**EXTRAIT SOURCE**
La tradition culinaire réunionnaise en question chez les jeunes

« Comment raviver l’intérêt des jeunes pour la cuisine traditionnelle réunionnaise tout en préservant son authenticité, face à l’influence grandissante de la restauration rapide et de l’uniformisation alimentaire ? ». Ils ont eu moins de deux jours.

Telle fut la teneur du sujet proposé aux étudiants en Master « Manager de la communication » de l’école Sup de Com de La Réunion, auxquels se sont joints d’autres étudiants venus des campus de Brest, Lyon et Paris. Sont intervenus pour partager leur expérience : Sarah Patel, journaliste, connue pour son site Gastronomic.re et sa page Facebook « Parenthèses gastronomiques », Jessica Poujois, créatrice de l’application « Karay », Jacky Aroumougom, du « Far Far Kréol » et votre serviteur.

Le choix de ce sujet m’a évidemment fait plaisir. C’est une problématique régulièrement soulevée par mes interlocuteurs, restaurateurs ou pas. J’ai été par ailleurs très agréablement surpris de l’engouement suscité auprès de ces futurs communiquants, et les étudiants de métropole n’étaient pas les plus tièdes, bien au contraire ! Voilà une initiative plus positive et constructive en tout cas qu’un rassemblement devant un fast-food, avec pique-nique, organisé par un groupement aux meneurs assez teintés politiquement. Je dis ça, je dis rien.

**DONNÉES FOURNIES**
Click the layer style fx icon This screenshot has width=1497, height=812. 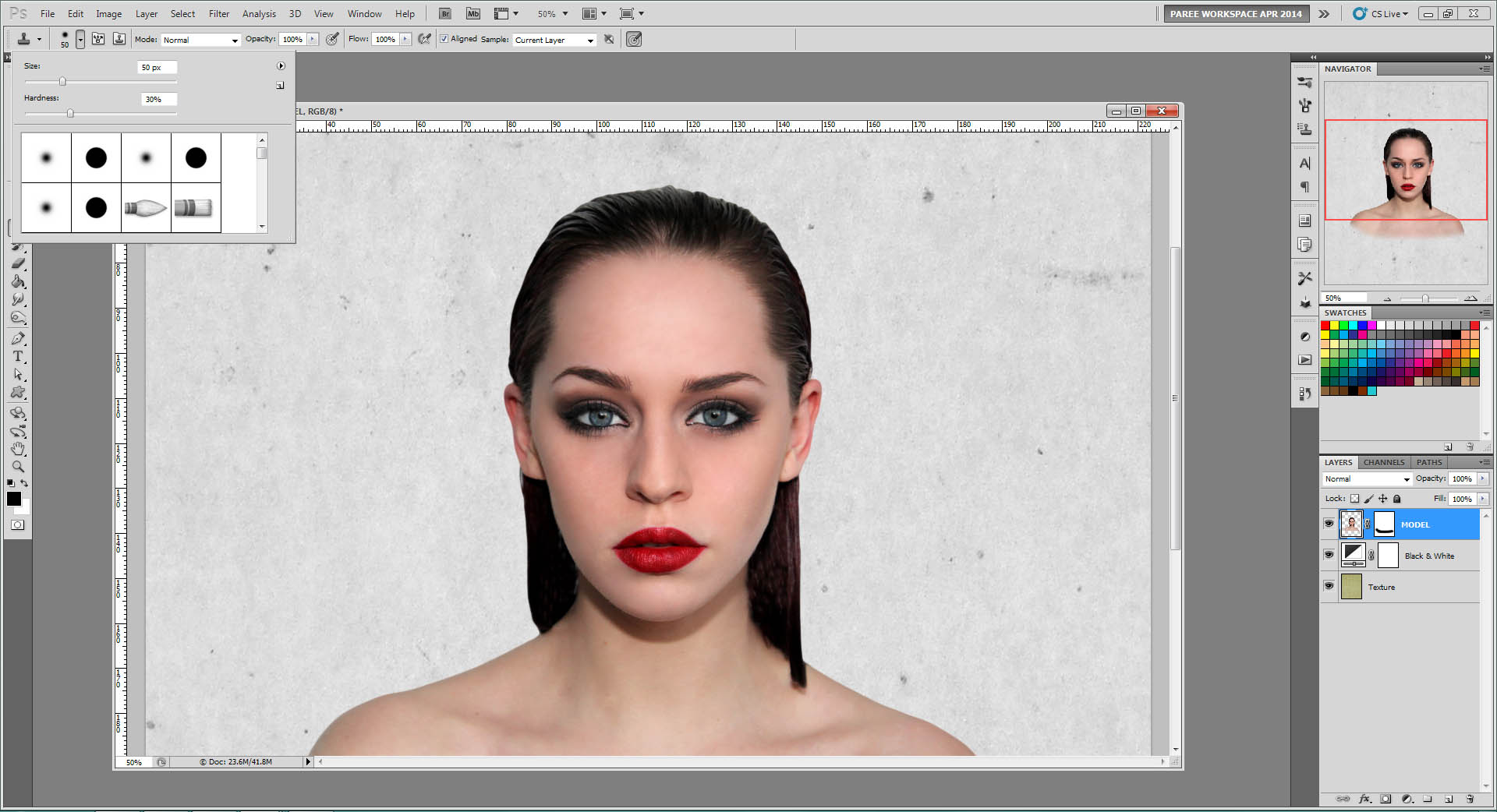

**CONSIGNE**
Rédigez la suite de l'article sur la cuisine traditionnelle réunionnaise chez les jeunes, en partant de sa dernière phrase.

**RÉPONSE ATTENDUE**
Les étudiants, répartis en six équipes, ont donc travaillé sur des pistes de solution. « Solution » est sans doute un mot prétentieux et prématuré à l’heure actuelle, mais c’est un travail quelque part déjà entamé par Jessica Poujois, avec son site « Karay », mettant en relation des particuliers qui cuisinent et ceux qui ceux qui n’ont ni le temps ni la possibilité de le faire, nonobstant la polémique que cela a pu déclencher auprès des restaurateurs, dont je m’en suis fait l’écho dans le Jir.
Applications smartphone, jeu, festival, les idées n’ont pas manqué. Difficile cependant d’être exhaustif pendant 20 minutes de présentation. Pour répondre à une problématique, il faut d’abord en saisir les tenants et les aboutissants, et c’est un travail d’analyse qui exige du temps, même pour quelqu’un qui connaît parfaitement le tissu social réunionnais et son histoire.

Deux questions essentielles méritent d’être davantage creusées. La première pourrait être formulée ainsi : « Quel rapport entretiennent les jeunes avec l’histoire et le patrimoine de La Réunion, dont fait partie la cuisine traditionnelle réunionnaise ? », puis « Quels éléments constituent l’attractivité des marques de fast-food. »

Plusieurs témoignages relatés par les étudiants, que j’ai pu moi-même obtenir sur le terrain en diverses circonstances, indiquent un attachement des jeunes pour la cuisine traditionnelle, en lien avec celui qu’ils éprouvent pour leur famille. Mais cet attachement, presque « nostalgique », ne leur font pas opposer tradition et fast-food. Chacun garde sa place.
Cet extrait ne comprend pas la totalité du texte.